Non è un caso del resto che tutti gli appunti - forse l'opera che più di ogni altra ci può restituire la fisionomia precipua di questo scrittore-antropologo, di questo filosofo-storico - siano solo la teatrale messinscena di un conflitto: quello tra oblio e memoria, tra storia e finzione, in fin dei conti tra catastrofe e redenzione: «Bellissima - ha scritto Canetti nel 1974 - è la rianimazione del passato: essendo dimenticato da tanto tempo, adesso il passato diventa più vero. Si può continuamente dimenticarlo di nuovo, si può intensificare la verità?».
Appare chiaro che proprio colui a cui è stato dato il dono della testimonianza ha lavorato tutta la vita per ricordarci che non solo la memoria è legittimo strumento della storia e della cultura, ma anche l'oblio, che riattiva la fantasia. La letteratura è stata per Canetti la forma di una relazione, quella tra ricordo e dimenticanza. Per questo è stata la sua forma, nonostante egli stesso abbia amato pensarsi come un antropologo o un etnologo.

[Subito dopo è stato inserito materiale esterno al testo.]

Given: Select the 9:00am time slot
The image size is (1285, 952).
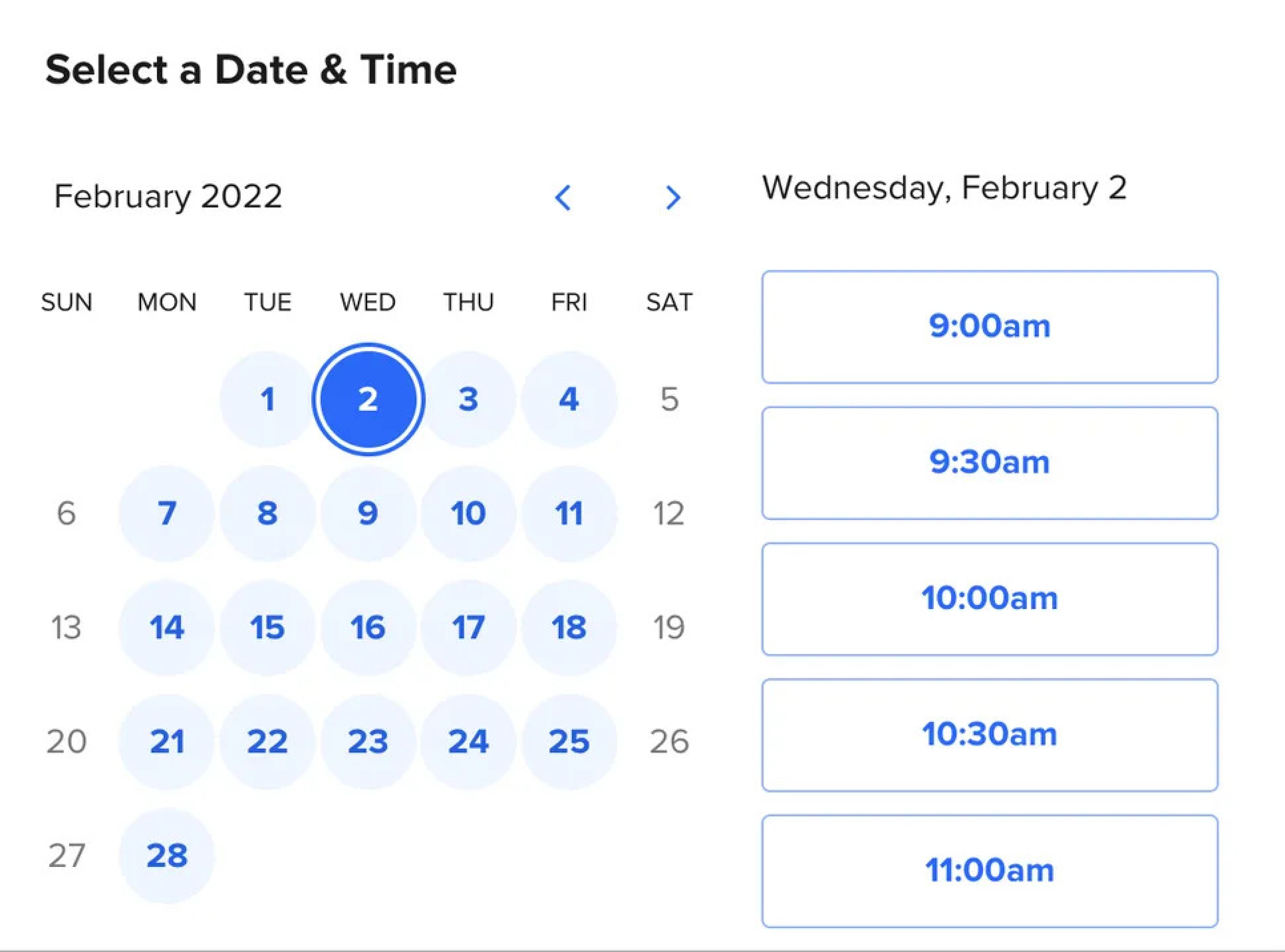Looking at the screenshot, I should tap(989, 327).
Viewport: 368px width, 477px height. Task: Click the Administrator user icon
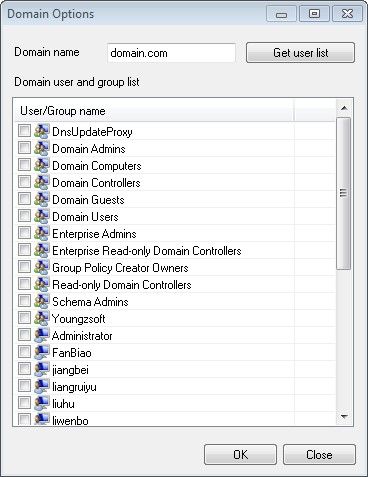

Significativo è il suo confrontarsi, in alcuni frammenti dei primi anni Cinquanta, con un "doppio", un "gemello" come Cesare Pavese. Con lui ha condiviso la passione per l'antropologia, come Pavese ha interpretato la sua missione di scrittore come etnografia, come intreccio, appunto, di riti contemporanei e miti immemoriali. Citiamo questa affinità elettiva non per compiaciuto sciovinismo: di questi "fratelli", di queste "controfigure" Canetti si è nutrito per la sua scrittura. La ricerca del "doppio" è stata certamente una delle forze segrete che gli ha consentito di creare un'ampia cartografia mitteleuropea che mette insieme Kafka e Pavese, Kraus a Blake. Un pensiero mimetico che ci rende indispensabile la sua testimonianza. Non è raro trovare tra i frammenti delle vere e proprie caratteristiche esaustive, delle fisionomie sintetiche che ci dicono tutto di alcuni personaggi del Novecento. Indimenticabile è, ad esempio, quella del mitologo Lévi-Strauss di cui Canetti riconosce i tratti profondamente wagneriani. Né mancano autoritratti non meno impietosi. Come quell'uomo che «decide di ergersi un Pantheon fatto di cose dimenticate». Si tratta di uno strano intellettuale che ricostruisce la storia dell'uomo sostituendo ai grandi poeti i nomi di quelli minori, alle grandi religioni i culti ormai tramontati, ai simulacri degli dèi il kitsch raccolto in "bugigattoli e letamai", alle lingue di cultura gerghi marginali. La sua controfigura più riuscita.